文脈によってニュアンスが少し変わるため、それぞれの選択肢がどのような状況を指すのか、詳しく解説します。
1) たくさんある製品の中から5つを取り出して検証する(本来の意味)
統計学において、検証したい対象全体の集団を「母集団」、そこから抜き出された一部の集団を「標本(サンプル)」と呼びます。そして、抽出した個数のことを「サンプルサイズ」と言います。
-
母集団: 工場で大量に生産されている製品(数千個〜数万個など)
-
サンプルサイズ($n=5$): その中からランダムに抜き取った5個の製品
💡 ポイント
大量にある製品の品質を、すべて検査(全数検査)するのはコストや時間の面で難しいため、5個だけをピックアップして全体の傾向を推測(サンプリング検査)する場合にこの表現を使います。

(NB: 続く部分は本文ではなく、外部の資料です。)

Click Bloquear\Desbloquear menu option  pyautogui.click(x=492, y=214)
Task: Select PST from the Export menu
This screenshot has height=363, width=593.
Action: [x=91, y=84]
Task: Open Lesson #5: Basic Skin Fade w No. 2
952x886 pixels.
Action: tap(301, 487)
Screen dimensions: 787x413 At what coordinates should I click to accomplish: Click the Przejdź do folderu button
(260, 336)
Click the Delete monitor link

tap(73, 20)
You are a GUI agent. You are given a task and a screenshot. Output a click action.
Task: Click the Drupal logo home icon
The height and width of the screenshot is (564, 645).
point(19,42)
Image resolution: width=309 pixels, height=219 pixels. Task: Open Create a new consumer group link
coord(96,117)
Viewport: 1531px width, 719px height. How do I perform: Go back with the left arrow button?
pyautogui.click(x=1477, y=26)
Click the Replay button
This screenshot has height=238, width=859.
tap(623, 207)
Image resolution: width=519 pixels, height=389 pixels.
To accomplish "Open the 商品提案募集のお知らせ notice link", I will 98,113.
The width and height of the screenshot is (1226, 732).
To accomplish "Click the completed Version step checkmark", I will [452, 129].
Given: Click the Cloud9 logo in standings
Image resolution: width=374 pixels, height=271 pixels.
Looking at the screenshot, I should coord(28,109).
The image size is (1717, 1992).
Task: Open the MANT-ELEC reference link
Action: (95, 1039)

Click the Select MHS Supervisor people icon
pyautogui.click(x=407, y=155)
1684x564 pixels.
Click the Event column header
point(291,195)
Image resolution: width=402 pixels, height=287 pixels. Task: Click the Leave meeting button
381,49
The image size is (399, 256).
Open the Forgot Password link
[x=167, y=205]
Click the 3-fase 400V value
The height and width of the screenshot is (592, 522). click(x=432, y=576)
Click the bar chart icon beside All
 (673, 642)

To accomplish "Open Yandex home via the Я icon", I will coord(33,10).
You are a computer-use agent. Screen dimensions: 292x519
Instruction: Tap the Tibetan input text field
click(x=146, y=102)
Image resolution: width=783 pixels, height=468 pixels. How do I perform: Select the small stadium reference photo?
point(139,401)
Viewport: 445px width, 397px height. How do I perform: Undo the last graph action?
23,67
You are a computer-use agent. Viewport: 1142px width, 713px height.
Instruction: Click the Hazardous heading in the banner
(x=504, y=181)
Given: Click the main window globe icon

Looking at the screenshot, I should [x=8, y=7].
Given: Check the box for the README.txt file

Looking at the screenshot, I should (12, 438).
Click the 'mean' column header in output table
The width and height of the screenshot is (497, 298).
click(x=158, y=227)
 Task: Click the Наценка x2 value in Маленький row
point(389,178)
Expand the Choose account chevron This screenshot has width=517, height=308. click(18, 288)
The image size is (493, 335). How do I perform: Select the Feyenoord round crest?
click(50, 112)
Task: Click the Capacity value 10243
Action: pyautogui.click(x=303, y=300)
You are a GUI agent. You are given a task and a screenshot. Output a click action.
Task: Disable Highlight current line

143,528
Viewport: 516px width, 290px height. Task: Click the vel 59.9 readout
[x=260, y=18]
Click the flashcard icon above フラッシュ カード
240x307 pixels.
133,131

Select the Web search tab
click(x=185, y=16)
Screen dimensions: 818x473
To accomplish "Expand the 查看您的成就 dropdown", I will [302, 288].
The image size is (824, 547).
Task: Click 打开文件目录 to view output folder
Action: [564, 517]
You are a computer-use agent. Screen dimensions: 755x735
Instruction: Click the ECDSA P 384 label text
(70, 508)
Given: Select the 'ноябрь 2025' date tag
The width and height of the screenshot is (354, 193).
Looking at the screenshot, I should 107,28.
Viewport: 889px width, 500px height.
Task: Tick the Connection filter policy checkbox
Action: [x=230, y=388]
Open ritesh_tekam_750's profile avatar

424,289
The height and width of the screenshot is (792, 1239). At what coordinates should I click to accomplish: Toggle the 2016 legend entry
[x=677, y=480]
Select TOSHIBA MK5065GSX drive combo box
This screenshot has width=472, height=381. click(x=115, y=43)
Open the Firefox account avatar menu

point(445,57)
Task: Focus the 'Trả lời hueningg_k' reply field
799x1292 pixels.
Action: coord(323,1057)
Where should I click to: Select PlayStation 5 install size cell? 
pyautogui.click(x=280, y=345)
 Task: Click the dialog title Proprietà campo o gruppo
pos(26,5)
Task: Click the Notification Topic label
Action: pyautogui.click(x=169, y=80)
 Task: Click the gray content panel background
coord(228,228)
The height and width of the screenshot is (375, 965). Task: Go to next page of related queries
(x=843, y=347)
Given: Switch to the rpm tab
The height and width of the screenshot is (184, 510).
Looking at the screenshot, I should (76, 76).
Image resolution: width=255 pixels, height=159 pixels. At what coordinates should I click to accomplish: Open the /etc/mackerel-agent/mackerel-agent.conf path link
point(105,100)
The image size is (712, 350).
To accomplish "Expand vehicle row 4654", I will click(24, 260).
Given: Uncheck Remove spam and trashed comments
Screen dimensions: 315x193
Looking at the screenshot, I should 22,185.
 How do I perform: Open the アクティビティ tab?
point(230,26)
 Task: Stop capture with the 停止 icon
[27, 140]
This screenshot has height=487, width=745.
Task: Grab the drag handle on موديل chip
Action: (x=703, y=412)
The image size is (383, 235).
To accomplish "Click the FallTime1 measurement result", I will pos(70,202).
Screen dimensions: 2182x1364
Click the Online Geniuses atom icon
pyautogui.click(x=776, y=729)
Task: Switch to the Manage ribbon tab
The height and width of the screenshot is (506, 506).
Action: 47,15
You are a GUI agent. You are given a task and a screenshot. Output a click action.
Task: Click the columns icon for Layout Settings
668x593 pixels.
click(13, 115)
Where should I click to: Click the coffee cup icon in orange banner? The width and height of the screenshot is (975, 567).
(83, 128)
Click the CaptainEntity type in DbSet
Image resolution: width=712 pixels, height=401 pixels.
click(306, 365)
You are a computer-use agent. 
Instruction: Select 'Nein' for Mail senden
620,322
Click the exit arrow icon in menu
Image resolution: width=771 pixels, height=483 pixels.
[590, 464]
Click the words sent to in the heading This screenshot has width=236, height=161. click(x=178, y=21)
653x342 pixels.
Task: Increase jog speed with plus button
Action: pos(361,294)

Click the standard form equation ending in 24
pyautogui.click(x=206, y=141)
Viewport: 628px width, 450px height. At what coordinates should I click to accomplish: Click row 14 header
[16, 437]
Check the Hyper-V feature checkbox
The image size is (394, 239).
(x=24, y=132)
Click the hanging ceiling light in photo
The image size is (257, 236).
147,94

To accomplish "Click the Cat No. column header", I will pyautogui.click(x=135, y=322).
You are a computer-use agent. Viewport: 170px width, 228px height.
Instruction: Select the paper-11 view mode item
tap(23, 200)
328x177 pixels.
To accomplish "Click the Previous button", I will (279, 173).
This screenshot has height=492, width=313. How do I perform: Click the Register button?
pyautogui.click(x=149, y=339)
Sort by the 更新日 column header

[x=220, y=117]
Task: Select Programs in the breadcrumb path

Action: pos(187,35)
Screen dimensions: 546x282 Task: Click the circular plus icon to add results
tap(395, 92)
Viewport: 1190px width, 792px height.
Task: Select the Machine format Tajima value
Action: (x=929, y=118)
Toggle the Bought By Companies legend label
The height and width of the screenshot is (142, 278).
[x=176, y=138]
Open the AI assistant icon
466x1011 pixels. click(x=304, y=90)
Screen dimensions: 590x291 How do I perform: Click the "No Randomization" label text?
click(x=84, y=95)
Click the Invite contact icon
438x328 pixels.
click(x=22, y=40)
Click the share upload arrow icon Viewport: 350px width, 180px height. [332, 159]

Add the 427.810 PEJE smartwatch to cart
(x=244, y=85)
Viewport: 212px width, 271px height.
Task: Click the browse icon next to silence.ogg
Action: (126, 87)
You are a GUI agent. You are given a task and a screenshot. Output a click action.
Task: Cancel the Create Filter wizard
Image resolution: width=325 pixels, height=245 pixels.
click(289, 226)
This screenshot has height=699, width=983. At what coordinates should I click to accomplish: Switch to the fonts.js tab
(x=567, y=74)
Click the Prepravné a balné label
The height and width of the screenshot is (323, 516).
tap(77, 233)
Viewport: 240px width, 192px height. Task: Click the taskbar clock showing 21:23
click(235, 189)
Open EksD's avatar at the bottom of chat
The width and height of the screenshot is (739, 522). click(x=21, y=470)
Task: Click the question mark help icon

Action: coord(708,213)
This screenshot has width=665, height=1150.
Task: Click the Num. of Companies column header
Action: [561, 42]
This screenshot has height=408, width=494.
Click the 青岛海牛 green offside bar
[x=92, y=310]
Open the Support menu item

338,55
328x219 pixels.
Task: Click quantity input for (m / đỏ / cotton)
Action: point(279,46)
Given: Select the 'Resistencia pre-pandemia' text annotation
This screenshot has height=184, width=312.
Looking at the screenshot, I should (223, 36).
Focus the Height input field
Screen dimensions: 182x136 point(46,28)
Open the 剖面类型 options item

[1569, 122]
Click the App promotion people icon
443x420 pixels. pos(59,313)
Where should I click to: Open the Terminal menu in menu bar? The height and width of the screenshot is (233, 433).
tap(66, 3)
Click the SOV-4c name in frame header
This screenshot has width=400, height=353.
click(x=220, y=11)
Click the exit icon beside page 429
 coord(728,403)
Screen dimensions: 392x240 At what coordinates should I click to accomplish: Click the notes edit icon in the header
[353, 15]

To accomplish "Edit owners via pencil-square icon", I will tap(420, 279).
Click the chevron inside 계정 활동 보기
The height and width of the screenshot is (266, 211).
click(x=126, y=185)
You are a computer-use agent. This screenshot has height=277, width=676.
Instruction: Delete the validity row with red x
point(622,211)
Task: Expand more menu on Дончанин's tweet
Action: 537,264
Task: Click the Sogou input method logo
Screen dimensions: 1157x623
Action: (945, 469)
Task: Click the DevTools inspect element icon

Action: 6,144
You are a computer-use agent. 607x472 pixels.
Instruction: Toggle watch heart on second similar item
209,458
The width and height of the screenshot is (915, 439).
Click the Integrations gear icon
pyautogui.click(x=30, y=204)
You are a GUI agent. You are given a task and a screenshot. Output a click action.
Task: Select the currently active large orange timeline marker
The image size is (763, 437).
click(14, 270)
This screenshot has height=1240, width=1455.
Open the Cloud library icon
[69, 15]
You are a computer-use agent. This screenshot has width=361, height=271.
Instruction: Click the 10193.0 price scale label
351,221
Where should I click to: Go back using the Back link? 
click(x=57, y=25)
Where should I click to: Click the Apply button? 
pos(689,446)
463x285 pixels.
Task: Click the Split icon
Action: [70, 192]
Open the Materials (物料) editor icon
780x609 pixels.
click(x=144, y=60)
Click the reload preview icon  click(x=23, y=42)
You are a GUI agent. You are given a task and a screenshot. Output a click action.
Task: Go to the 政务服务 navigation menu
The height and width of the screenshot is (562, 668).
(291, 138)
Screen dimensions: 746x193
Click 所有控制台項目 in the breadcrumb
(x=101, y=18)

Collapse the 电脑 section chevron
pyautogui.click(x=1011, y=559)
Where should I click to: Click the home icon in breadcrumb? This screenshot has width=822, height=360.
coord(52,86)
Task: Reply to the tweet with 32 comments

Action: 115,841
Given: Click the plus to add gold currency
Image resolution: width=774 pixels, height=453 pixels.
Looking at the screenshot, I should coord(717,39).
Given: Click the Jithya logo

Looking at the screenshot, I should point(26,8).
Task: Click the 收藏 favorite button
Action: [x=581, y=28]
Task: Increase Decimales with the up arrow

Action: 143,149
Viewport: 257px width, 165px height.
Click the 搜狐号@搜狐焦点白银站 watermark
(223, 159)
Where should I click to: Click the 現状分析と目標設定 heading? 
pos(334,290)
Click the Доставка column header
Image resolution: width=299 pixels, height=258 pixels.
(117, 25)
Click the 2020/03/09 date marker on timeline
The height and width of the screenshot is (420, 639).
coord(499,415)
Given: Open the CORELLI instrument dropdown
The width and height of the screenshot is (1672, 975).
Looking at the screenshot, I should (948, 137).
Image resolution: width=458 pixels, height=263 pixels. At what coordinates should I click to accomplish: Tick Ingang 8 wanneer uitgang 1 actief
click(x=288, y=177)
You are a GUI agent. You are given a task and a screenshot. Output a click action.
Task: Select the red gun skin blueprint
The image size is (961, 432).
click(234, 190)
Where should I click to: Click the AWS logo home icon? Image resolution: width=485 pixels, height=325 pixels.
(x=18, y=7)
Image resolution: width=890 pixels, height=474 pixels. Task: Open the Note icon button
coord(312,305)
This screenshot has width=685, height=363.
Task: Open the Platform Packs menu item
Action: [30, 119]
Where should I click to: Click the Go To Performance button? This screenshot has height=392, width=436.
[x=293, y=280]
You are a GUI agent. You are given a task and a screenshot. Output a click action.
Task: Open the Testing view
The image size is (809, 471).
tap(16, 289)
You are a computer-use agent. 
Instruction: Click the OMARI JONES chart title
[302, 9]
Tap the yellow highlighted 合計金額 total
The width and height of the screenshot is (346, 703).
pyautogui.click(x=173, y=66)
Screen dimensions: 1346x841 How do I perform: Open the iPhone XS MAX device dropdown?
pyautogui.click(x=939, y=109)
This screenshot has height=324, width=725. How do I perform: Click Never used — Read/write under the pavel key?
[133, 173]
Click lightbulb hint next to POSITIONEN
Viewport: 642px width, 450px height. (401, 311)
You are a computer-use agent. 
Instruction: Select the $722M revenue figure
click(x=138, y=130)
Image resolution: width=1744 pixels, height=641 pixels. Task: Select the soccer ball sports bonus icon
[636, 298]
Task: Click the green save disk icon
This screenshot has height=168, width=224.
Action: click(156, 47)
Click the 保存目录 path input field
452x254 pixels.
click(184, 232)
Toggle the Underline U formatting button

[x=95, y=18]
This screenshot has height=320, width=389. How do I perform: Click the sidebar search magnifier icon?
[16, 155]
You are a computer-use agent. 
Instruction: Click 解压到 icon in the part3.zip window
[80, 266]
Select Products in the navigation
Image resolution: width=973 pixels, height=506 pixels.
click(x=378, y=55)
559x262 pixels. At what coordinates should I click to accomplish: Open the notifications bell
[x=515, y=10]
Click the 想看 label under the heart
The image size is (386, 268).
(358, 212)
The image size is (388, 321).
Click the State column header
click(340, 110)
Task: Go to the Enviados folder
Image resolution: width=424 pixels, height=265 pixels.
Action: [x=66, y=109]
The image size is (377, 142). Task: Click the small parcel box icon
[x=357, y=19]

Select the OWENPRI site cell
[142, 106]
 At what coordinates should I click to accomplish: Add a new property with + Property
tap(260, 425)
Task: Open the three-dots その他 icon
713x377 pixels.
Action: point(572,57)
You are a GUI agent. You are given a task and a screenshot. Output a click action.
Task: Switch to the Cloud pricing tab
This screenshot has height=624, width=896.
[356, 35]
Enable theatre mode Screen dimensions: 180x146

2) 製品を5個だけ、なんとか作って検証する(開発初期などの例外)
試作段階や研究開発の初期など、そもそも世の中に製品が数個しか存在しない状況で「手元にある5個でテストする」という場合もあります。
この場合も、結果として検証するデータ数が5個になるため「サンプルサイズは5」と表現されます。しかし、これは「限られたリソースの中で、ひとまず5つのデータ($n=5$)を集めて傾向を見る」という実験計画上の都合によるものです。
本来の統計的な意味(大きな集団から一部を抜き出す)とは異なり、あくまで「試験体の数が5個」という意味合いになります。
まとめ
言葉の厳密な定義や、一般的な製造業・品質管理の現場(統計的品質管理:SQCなど)においては、1) の「大量にある中から5個を抽出する」 という解釈が正解です。
もしこれが新製品の「試作評価」などの文脈であれば、2) のニュアンスを含みつつも、データ数としては「$n=5$ として扱う」ということになります。